=== Section Start ===

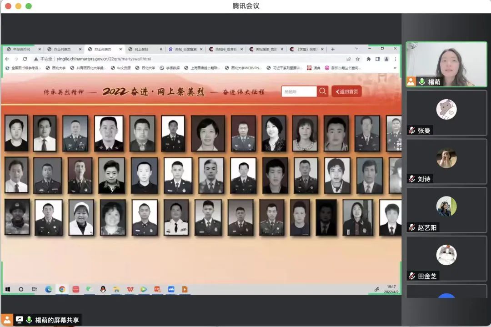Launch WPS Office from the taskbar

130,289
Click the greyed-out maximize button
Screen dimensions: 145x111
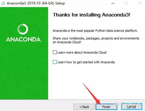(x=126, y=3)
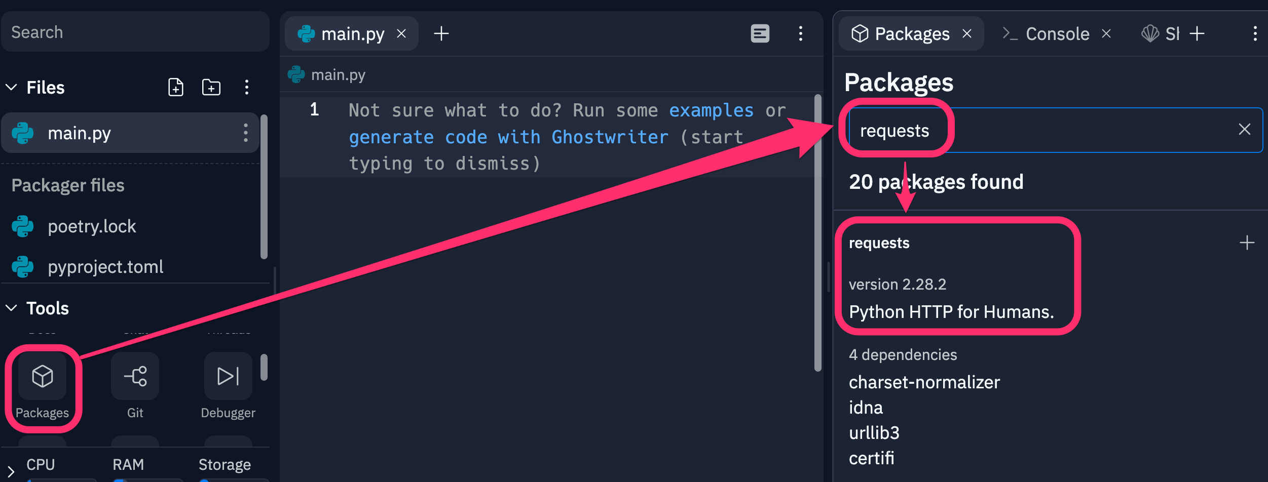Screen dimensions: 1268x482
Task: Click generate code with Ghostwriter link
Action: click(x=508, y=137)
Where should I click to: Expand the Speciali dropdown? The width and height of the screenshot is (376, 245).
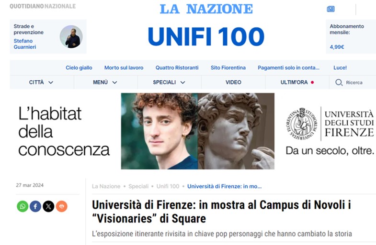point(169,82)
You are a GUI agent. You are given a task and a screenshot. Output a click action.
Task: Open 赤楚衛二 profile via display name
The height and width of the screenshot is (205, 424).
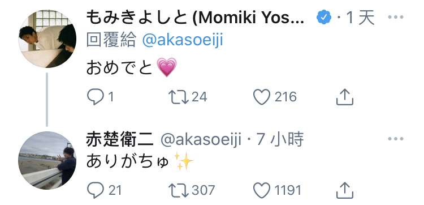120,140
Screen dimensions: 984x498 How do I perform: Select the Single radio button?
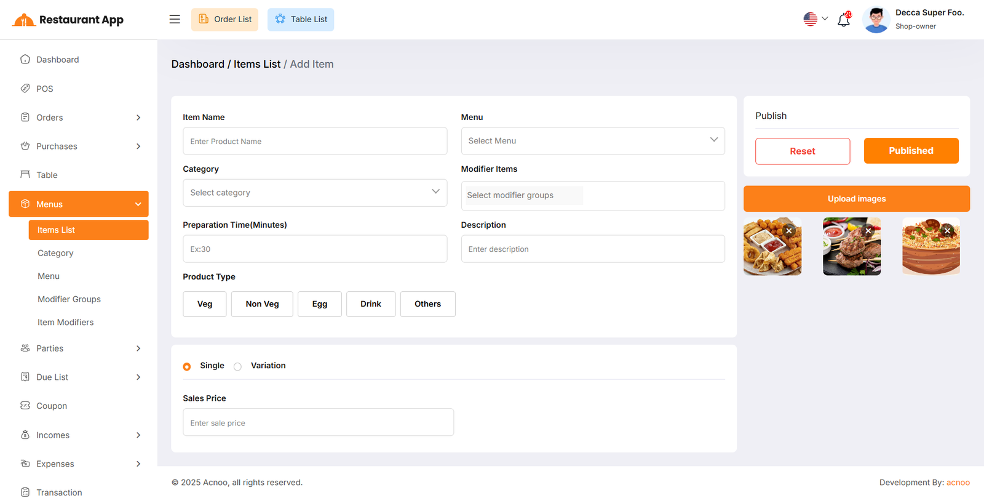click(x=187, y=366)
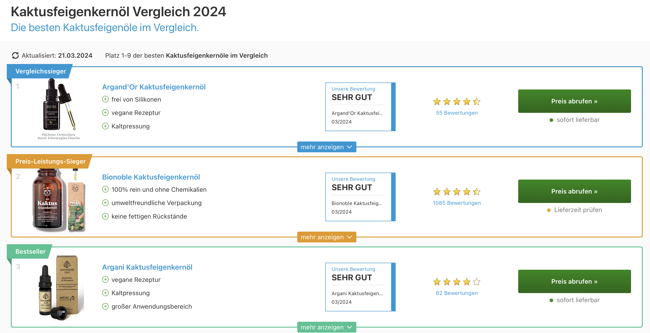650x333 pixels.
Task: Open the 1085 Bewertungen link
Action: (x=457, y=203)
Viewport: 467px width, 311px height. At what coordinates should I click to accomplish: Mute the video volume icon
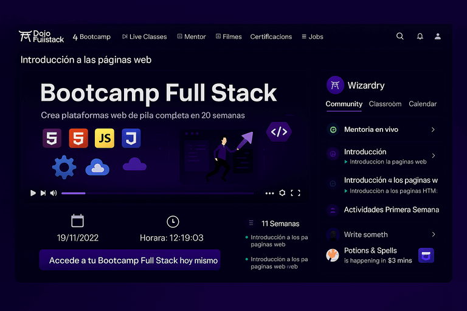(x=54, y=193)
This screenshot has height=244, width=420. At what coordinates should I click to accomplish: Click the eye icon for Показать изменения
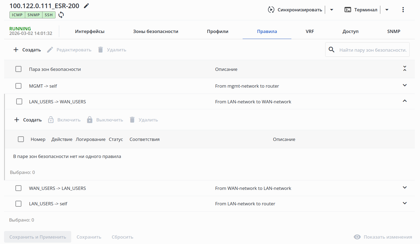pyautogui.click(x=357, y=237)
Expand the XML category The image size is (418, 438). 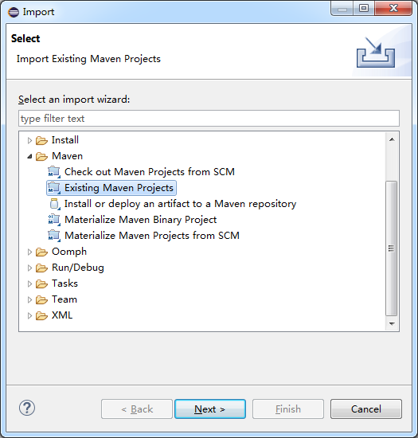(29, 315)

=== Section End ===
=== Section Start ===

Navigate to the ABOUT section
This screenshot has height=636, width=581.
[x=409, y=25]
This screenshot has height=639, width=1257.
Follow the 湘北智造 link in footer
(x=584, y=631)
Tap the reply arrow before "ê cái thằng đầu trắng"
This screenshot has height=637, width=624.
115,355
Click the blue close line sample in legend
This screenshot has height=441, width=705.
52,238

=== Section End ===
=== Section Start ===

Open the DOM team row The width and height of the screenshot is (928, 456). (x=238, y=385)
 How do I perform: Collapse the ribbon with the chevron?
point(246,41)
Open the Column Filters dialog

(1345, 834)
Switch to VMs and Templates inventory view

=== Section End ===

### TASK REQUIREMENTS
Copy the lines above exactly, starting with the line that contains "Click the greyed-out maximize button" and ending with the line that contains "You are a GUI", and leave out any pictures.

### RESPONSE
Click the greyed-out maximize button
Screen dimensions: 145x111
(x=126, y=3)
Screen dimensions: 1268x482
Task: Click generate code with Ghostwriter link
Action: click(x=508, y=137)
Where should I click to: Expand the Speciali dropdown? The width and height of the screenshot is (376, 245).
point(169,82)
You are a GUI agent. You are given a task and a screenshot. Output a click action.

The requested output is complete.